> _Short problem 1_: In the article on Kansas City's unbuilt development plans, through what date does the exhibit continue at Miller Nichols Library?
> _Short problem 2_: Extend the article on Kansas City's unbuilt development plans, picking up right after its last sentence.

The winning design for Liberty Memorial, by Harold Van Buren Magonigle, was scaled back owing to a lack of finances. (LaBudde Special Collections, UMKC)


Miller Nichols Library exhibit highlights 10 development plans that fizzled before fruition

Over the years, Stuart Hinds found himself serendipitously collecting information on historic plans for Kansas City that never made history — as in never happened.

“I’d been doing local history librarianship for almost 39 years,” said Hinds, Curator of Special Collections & Archives for University Libraries at the University of Missouri-Kansas City. “I might get a call to research the history of a neighborhood or to find out why a street got its name or something a bit more in-depth.

“And I would run across these references to these development projects that never happened. Being a librarian archivist, I just kept a record of them. Finally, when I got a big enough pile, I thought, ‘Well, gosh, let’s just go ahead and do this exhibit.’”

The eye-opening result is “The Kansas City That Never Was,” Hinds’ intriguing survey of 10 ballyhooed plans for major development projects in Kansas City that nevertheless fizzled before a working shovel could be turned. Exhibit visitors can use their phones to scan QR codes to see how each site looks today. The exhibit continues through Jan. 15 at UMKC’s Miller Nichols Library and is viewable online at library.umkc.edu/exhibits/kc-never-was.

The 10 plans that never happened:

Liberty Memorial

Built on donations, the Liberty Memorial opened in 1926 as the United States’ official World War I memorial. But more farsighted plans had been submitted by competing architects, who endeavored to develop the surrounding grounds with such civic embellishments as an art, literature and music center.

“It would have been more impressive,” Hinds said. “One of the designs that didn’t get chosen included a victory arch over Main Street that connected the hill, where the Memorial was, to what used to be called Signboard Hill, where Crown Center is now. So if that had happened, we’d never have had Crown Center.”

Performing Arts Center

Announced in 1973 to optimally serve UMKC’s Conservatory of Music and Theater Department, the plan for the Enid Jackson Kemper Center for the Performing Arts was initiated with a challenge grant from banker R. Crosby Kemper Jr. that went unanswered. Private donations also faltered amid concerns of economic inflation. The project was scaled back, leading in 1979 to the James C. Olson Performing Arts Center.

“Big plans and an interesting location, because it would have been where Kauffman Memorial Gardens are now,” Hinds said. “But fundraising didn’t happen.”

University Park

More than 50 acres were to be devoted to 17 buildings offering office, research and retail space, extending from where Kauffman Memorial Gardens, the Anita B. Gorman Conservation Discovery Center and the Kauffman Foundation are now, to just south of 48th Street and Troost Avenue.

> _Record extracts_:
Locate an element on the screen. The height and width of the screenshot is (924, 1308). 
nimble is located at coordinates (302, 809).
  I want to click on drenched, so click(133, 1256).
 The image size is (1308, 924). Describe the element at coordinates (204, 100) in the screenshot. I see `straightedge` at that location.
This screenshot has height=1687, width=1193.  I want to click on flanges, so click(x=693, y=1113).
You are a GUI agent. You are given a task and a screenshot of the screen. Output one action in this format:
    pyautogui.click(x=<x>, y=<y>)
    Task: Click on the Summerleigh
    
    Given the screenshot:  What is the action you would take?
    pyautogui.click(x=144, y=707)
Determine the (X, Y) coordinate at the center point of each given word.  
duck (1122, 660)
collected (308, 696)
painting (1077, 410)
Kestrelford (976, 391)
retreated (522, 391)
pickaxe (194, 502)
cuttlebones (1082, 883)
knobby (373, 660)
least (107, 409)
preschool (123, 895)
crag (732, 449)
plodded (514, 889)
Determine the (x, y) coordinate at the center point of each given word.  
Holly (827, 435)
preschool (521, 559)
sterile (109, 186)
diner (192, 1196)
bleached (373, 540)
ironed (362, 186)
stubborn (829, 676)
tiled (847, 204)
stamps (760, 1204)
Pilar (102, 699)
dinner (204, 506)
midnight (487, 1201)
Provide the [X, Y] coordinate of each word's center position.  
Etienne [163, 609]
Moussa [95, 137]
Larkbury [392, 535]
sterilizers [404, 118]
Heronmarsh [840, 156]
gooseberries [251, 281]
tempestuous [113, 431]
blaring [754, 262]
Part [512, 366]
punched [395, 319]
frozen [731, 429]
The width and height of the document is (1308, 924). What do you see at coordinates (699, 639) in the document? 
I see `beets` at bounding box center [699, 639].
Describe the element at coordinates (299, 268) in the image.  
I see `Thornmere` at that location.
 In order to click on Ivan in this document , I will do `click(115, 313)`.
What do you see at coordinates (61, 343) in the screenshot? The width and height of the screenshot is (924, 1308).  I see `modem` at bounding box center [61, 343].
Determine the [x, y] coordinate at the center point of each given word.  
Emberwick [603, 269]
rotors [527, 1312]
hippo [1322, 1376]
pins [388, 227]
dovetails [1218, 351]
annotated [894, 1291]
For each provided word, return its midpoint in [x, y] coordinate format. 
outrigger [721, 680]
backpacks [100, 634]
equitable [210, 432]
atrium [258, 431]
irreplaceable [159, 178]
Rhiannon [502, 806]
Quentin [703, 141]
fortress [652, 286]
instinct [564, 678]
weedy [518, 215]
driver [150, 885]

> _Expected output 1_: Jan. 15

> _Expected output 2_:
“This giant business park was going to bring these businesses into greater cooperation with UMKC,” Hinds said. “They threw a lot of energy and a lot of money at that project. They had (first-signed tenant) Kaiser Permanente on the hook to build a building and the Rockhill Neighborhood Association threw a fit, because there was going to be above-ground parking. And that spooked Kaiser Permanente, so they backed away,” and UMKC eventually canned the project.

Rendering of the elaborate additions to the downtown Civic Center as part of the KC/80 proposal (Missouri Valley Special Collections, KC Public Library)

Civic Center

In 1956, city officials proposed a 20-year plan to link existing downtown buildings — including Police Headquarters, City Hall, the Federal Building and the Jackson County Courthouse — by way of elevated walkways and interconnected plazas that would convey civic unity while alleviating automotive and pedestrian congestion.

But “the feds didn’t play along,” Hinds said. “They sort of surreptitiously started putting in their own civic plaza in front of their building, and that didn’t mesh with the plans that had been developed. That was enough to put the kibosh on the whole project.”

KC/80

In 1957, a medley of private and public agencies introduced a massive redevelopment plan for downtown that envisioned what Kansas City would be like in 1980.

“There were enormous plans to put all these structures on the southwest corner of what’s now the Civic Plaza, behind the public library and towards I-670,” Hinds said. “It was a lot of acreage, with a museum and a planetarium and a children’s museum and a hall of fame and all this stuff. It also tried to incorporate some private development and enhancement of the shopping experience, what was left of it in downtown by the late ’50s and early ’60s. What the planners, of course, didn’t envision was the rise of the shopping mall. And it never came to fruition. There was never money. What’s there now is the Court of Appeals and some parking lots and that’s about it.”

Plans for the Galleria included enclosing the section of Petticoat Lane (11th Street) between Main and Walnut Streets. (State Historical Society of Missouri)

Crosstown Center and Galleria

In 1967, movie exhibitor Stan Durwood of Durwood Theaters spearheaded his Crosstown Center idea to redevelop the core of downtown’s retail, entertainment and dining options, although legal challenges in obtaining enough land undid the plan. In 1979, Durwood next floated The Galleria, an enclosed downtown shopping center with plenty of go-and-do extras, but corporate investment proved insufficient.

“That was huge,” Hinds said. “What it ended up being, a portion of it, was the Kansas City Power & Light District. The Galleria was never going to happen, and it became the Town Pavilion Building.”

Grand/Main Corridor

“The goal was to provide a more expansive and enhanced entryway to downtown,” Hinds said. “It would have been in between downtown and Crown Center coming up Grand and Walnut. And at 18th and Grand they were going to build this giant traffic circle with a huge fountain in the middle of it. They were going to extend Southwest Boulevard up to 18th and Grand and then have this big entryway into downtown with a parking structure that would straddle I-670. It was a civic project, and the city couldn’t find the money. Now it’s all been redeveloped as the Crossroads. I guess that’s kind of a takeaway, too, giving room for things to happen organically at places like the Crossroads. They happen of their own volition. Sometimes you can’t force that kind of growth. You’ve got to let it happen.”

Municipal Stadium

In 1945, the City Plan Commission mulled 24 proposed sites across the city for a new 30,000-seat multi-purpose stadium. The commission’s top choices: Either 47th Street and The Paseo or 45th Street and Cleveland Avenue. But government delays put an end to either notion.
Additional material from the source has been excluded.